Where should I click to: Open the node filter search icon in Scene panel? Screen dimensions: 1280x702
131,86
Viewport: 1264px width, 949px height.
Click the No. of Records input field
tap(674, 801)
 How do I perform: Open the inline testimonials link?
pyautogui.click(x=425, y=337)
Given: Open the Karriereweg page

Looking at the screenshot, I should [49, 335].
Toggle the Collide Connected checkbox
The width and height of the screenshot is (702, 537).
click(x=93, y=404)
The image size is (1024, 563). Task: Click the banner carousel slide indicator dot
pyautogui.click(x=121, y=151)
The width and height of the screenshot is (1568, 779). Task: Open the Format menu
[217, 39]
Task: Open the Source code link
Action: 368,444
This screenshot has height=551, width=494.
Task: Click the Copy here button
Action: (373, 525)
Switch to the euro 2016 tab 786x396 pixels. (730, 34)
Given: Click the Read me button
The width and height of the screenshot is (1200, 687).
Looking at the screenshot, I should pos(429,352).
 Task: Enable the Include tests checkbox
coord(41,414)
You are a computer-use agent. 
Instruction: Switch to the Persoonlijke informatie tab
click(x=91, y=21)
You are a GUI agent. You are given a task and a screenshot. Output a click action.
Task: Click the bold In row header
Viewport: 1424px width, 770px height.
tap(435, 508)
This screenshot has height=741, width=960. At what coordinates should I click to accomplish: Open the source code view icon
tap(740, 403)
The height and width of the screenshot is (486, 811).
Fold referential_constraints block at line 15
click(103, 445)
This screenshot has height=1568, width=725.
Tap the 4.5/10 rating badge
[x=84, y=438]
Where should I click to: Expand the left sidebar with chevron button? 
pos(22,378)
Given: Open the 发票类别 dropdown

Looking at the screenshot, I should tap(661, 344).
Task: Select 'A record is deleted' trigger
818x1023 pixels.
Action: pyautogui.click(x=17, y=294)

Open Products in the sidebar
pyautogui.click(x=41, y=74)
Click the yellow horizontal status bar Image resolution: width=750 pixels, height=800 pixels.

*DIRECTIONS*: Show every line of the entries above where the word "agent" occurs.

*OUTPUT*:
You are a computer-use agent. 
You are a GUI agent. You are given a task and a screenshot. Output a click action.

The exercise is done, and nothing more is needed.